• **Collected data**:
"""

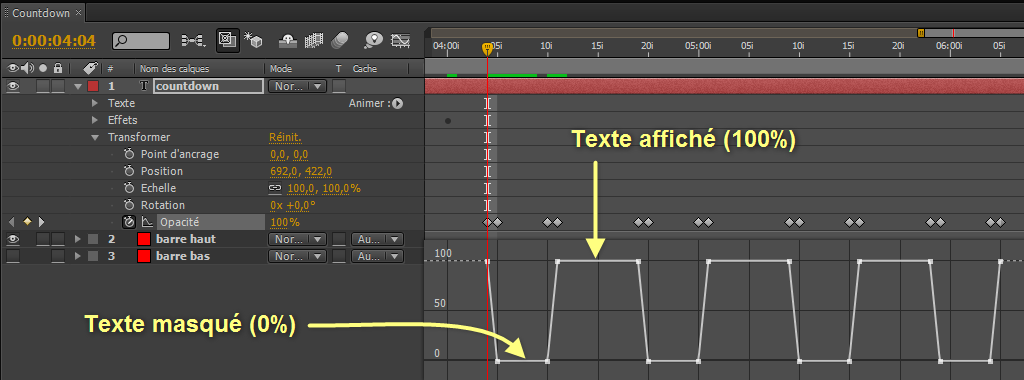
Task: Toggle the Graph Editor icon
Action: [400, 40]

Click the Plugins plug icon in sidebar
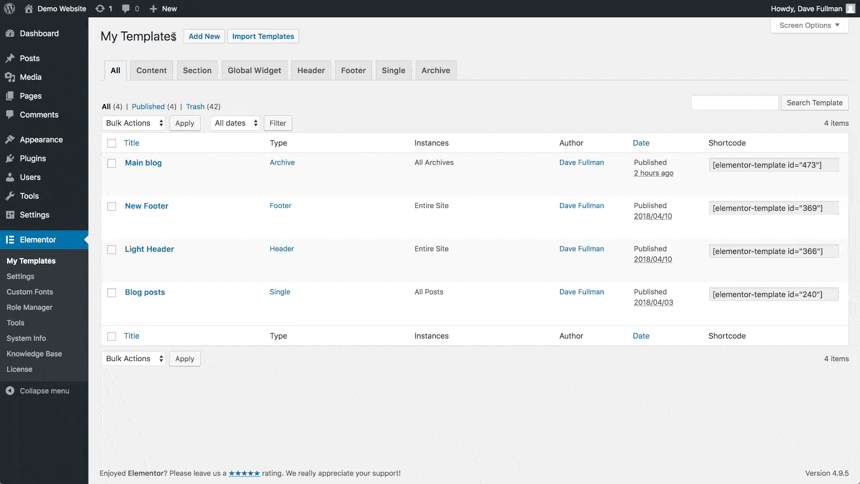coord(10,158)
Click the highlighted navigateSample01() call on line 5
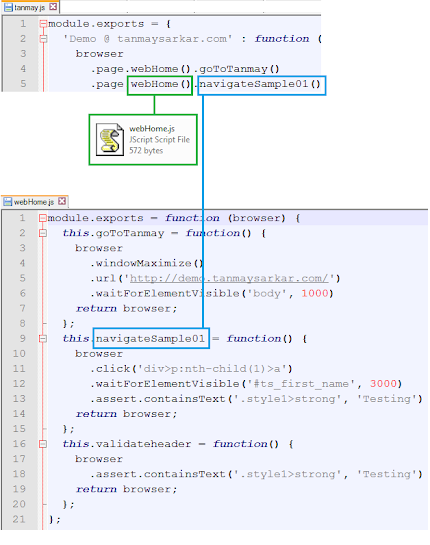Image resolution: width=430 pixels, height=545 pixels. [x=262, y=85]
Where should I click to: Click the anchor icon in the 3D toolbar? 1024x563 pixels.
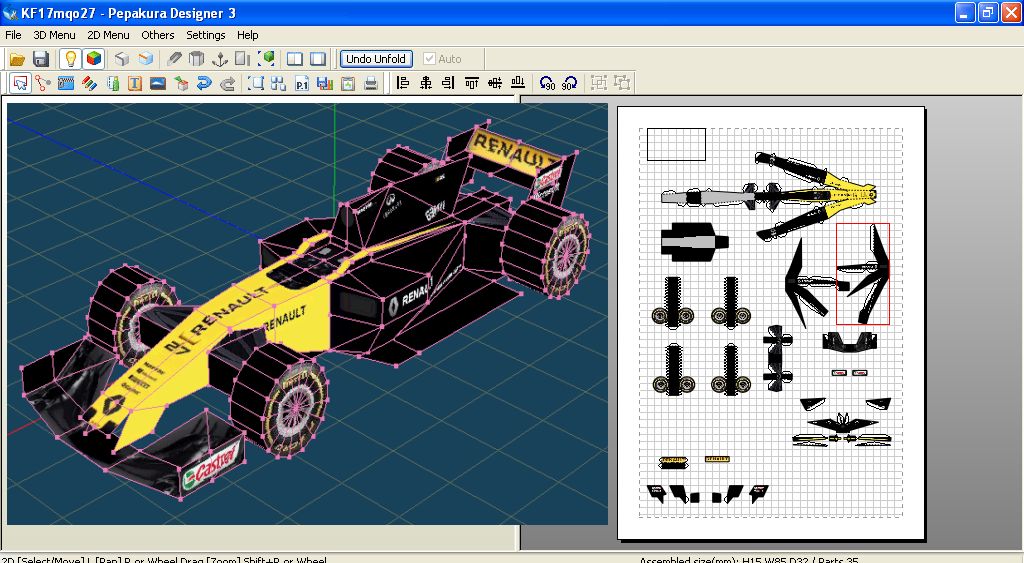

"""

• **TASK OBJECTIVE**: Pictures are to be left out; the answer must otherwise be exactly the lines from the one with "Click the Plugins plug icon in sidebar" through the final line of the entries above, both included.

• **ANSWER BELOW**:
Click the Plugins plug icon in sidebar
coord(10,158)
Click the highlighted navigateSample01() call on line 5
Image resolution: width=430 pixels, height=545 pixels. [x=262, y=85]
Where should I click to: Click the anchor icon in the 3D toolbar? 1024x563 pixels.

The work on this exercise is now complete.